Industria de Diseno Textil SA said Wednesday that sales and earnings grew strongly in the first quarter of its fiscal year despite store closures in China and the effects of the Russia-Ukraine crisis.

The Spanish fashion giant ITX, +1.00% booked quarterly sales of 6.74 billion euros ($7.22 billion) in the February-April period, beating the EUR6.29 billion expected by analysts, according to a poll of estimates taken from FactSet. Sales rose 36% from a year earlier.

Sales growth was strong across geographies, except those affected by restrictions, Inditex said. In China, 67 stores were subject to lockdowns in the quarter, but only four now remain closed, the company said.

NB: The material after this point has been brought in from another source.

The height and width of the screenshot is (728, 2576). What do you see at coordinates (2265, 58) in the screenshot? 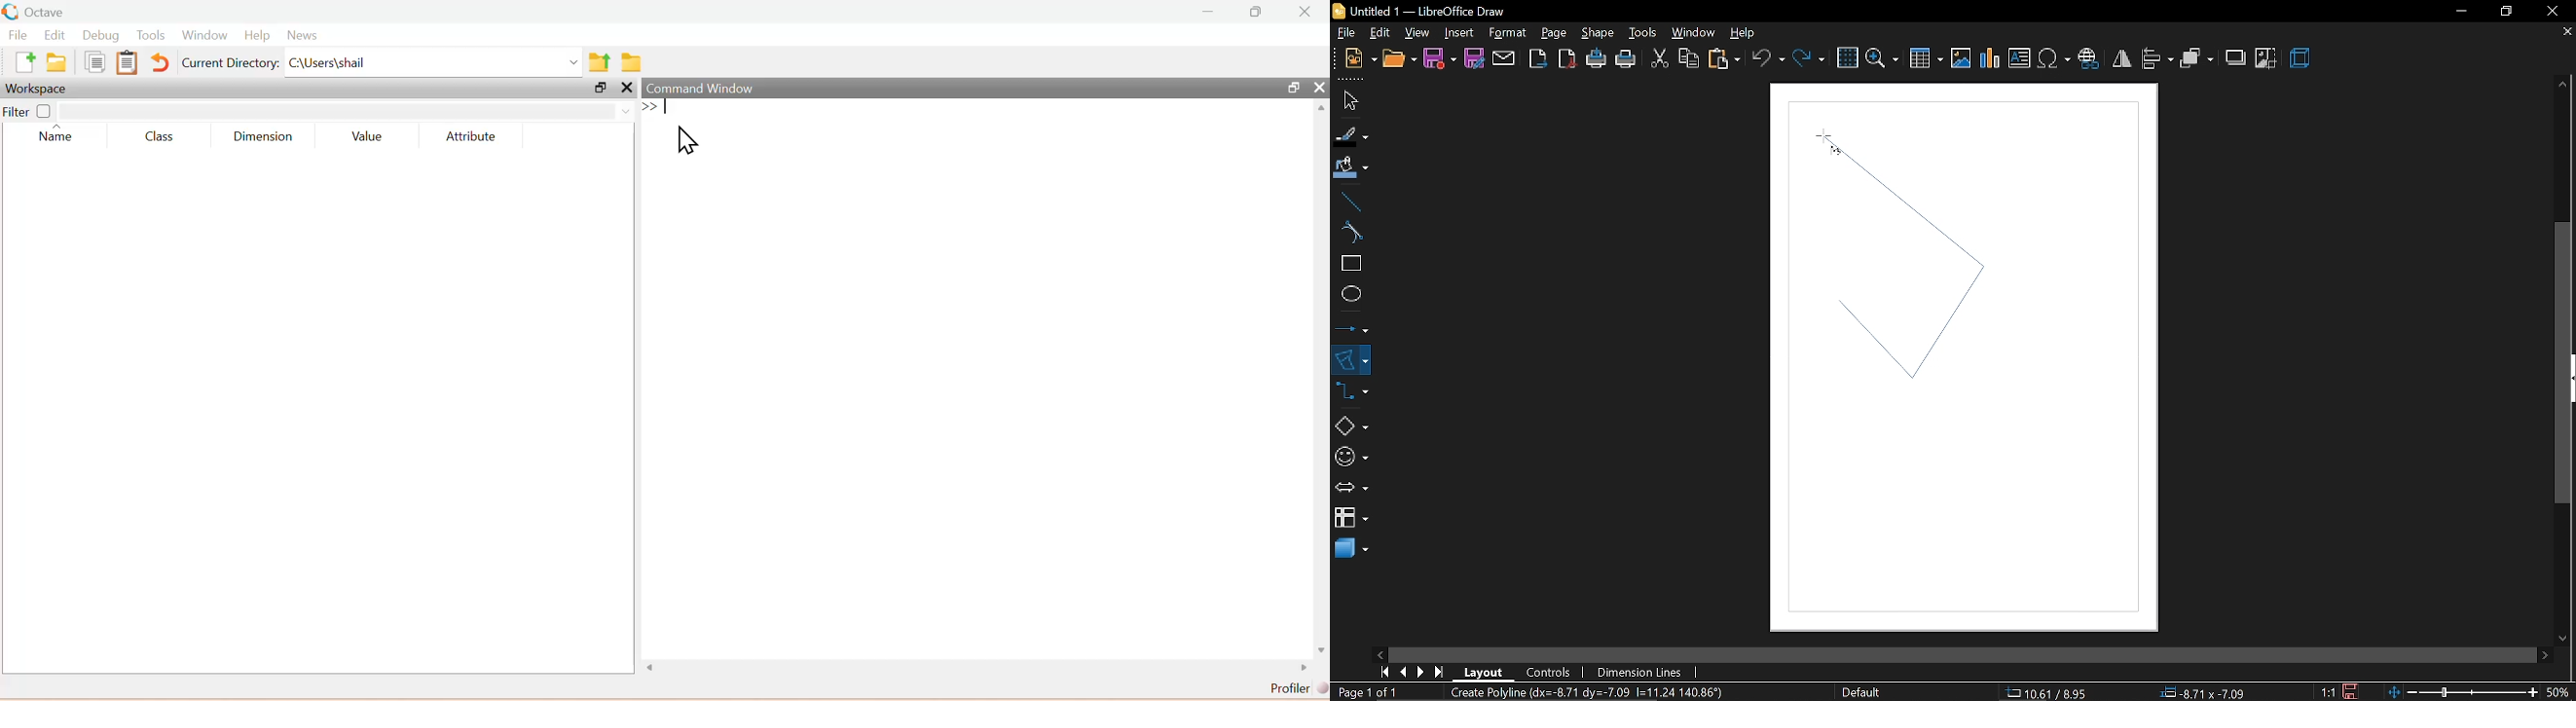
I see `crop` at bounding box center [2265, 58].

Earnings before interest and taxes nearly doubled on year to EUR1.03 billion as the operating margin climbed several points to 15.3% on a gross margin that rose to 60.1%, the highest level in a decade, the owner of Zara and other fashion brands said.

Net profit increased to EUR760 million, despite the company booking a charge of EUR216 million relating to expected costs this year in Russia and Ukraine, Inditex said. The group earlier this year closed all stores and operations in Russia following the invasion of Ukraine.

The new quarter has begun strongly, the company said, with sales to June 5 rising 17% organically.